В нескольких словах
Книга Зиры Бокс анализирует, как фалангистская идеология в Испании Франко культивировала образ «мужественной нации», противопоставляя его «женственности» и используя это для политического и социального контроля. Автор исследует, как этот дискурс, пронизанный мизогинией, влиял на различные аспекты жизни, включая туризм и культуру, и задается вопросом о его наследии в современной Испании.
Использование слов не случайно. Возможно, поэтому профессор Зира Бокс начинает это эссе с цитаты из передовой статьи газеты «Леванте», органа фаланги Валенсии, сразу после окончания Гражданской войны: «В политическом плане есть два способа понимать общественную жизнь, два способа существования в народе, две формы государства». С одной стороны, классический, спокойный и мужской, а с другой – романтический, страстный и женственный, – поясняет автор.

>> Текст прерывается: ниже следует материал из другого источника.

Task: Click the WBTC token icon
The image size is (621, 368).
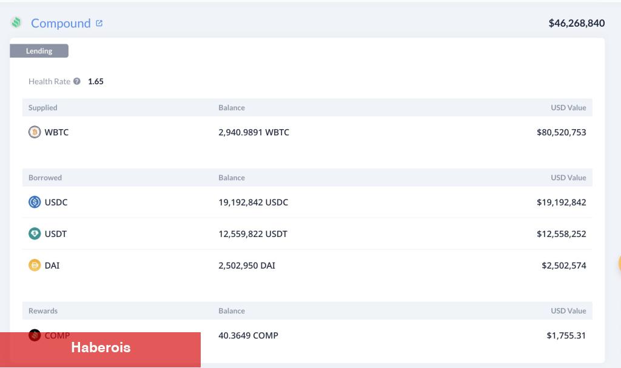Action: pos(35,132)
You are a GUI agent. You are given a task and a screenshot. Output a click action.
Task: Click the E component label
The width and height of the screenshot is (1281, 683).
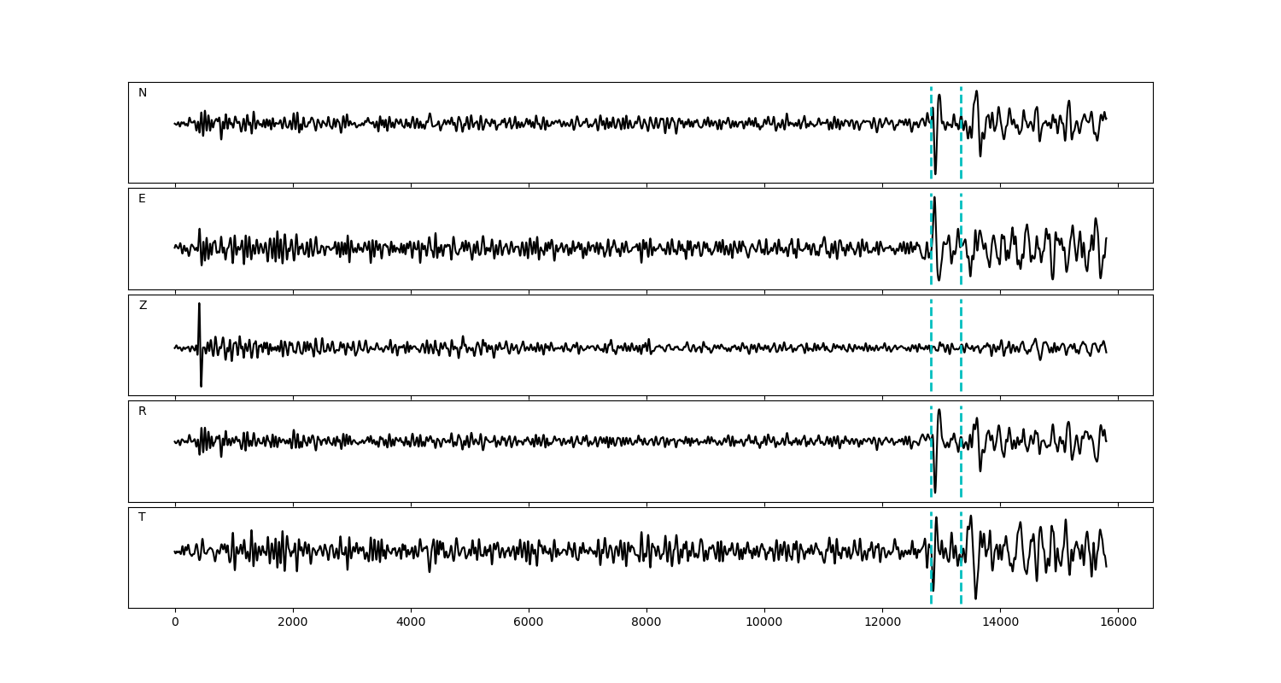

И на этом определении основывается тезис этой книги: как фаланга защищала глубоко регенерационистскую идеологию, чтобы избежать осознания кризиса, возникшего после 98-го года, и «восстановить Испанию». Отталкиваясь от этой фразы, Бокс объясняет нам, как фалангистский дискурс о нации, о государстве, был сосредоточен на ряде... мужественных атрибутов: «восстанавливающая мужественность была не просто описанием атрибутов новой нации и ее соответствующих субъектов, но также подразумевала отношение и готовность быть в мире».
Мужественное – в противовес женственному – прилагательные, которые были в центре политического дискурса фаланги в первые годы диктатуры, – защита, к которой без труда присоединилась Церковь, – ясно давали понять, к какой Испании они хотели двигаться и от какой Испании хотели отказаться. Дискурс, к которому были призваны не только испанцы, но и испанки, «не только через их способность биологически воспроизводить нацию, но и потому, что от новых испанок ожидалось аналогичное принятие мужественности как эталонной ценности в диктатуре», что включало, конечно же, и их мизогинный дискурс.
Характеристика, мужественность, которая даже служила туристическим слоганом и до бесконечности воспроизводилась в тех секси-комедиях кельтиберийского толка. Черта, которая, в отличие от остальных европейских стран нашей орбиты, даже служила туристическим слоганом и до бесконечности воспроизводилась в тех фильмах, которые в конечном итоге стали называть «секси-комедиями кельтиберийского толка». Особенность, которая, хотя иногда и допускалась в качестве отдушины при самом жестком контроле, в конечном итоге превратила нас в страну анекдотов в глазах остального мира. «Под криком о том, что Испания должна снова стать мужественной, или после настойчивых жалоб на то, что нация не должна превратиться в вульгарный фольклоризм или подделки, гнездился страх, столь же стойкий, как и у ее предшественников, что страна останется в стороне от современности, чтобы остаться поверженной в отсталости и упадке», – отмечает Бокс.
А затем пришел Мануэль Фрага, который с 1962 года, будучи министром информации и туризма, стал архитектором туристического бума. Фалангистское возрождение первых лет исчезло, и они вернулись к бубну как способу существования на континенте. Таким образом, типично испанская «подлинность» продавалась за границей, но с годами она также стала рассматриваться как отсталость, которая мало или ничего не имела общего с современностью, к которой мы в конечном итоге придем уже в демократии. Меркантилизм традиционного, примитивного и донжуанского в конечном итоге оказался чистой карикатурой. То, что произошло потом, уже является частью того, что можно было бы назвать после «Мужественной нации».
Остается решить, сколько сегодня осталось от «мужественной нации», была ли она преодолена в эпоху Перехода, или кажется, что фалангистская ностальгия (пропитанная женоненавистничеством) возвращается в качестве ориентира и социальной точки отсчета для Испании.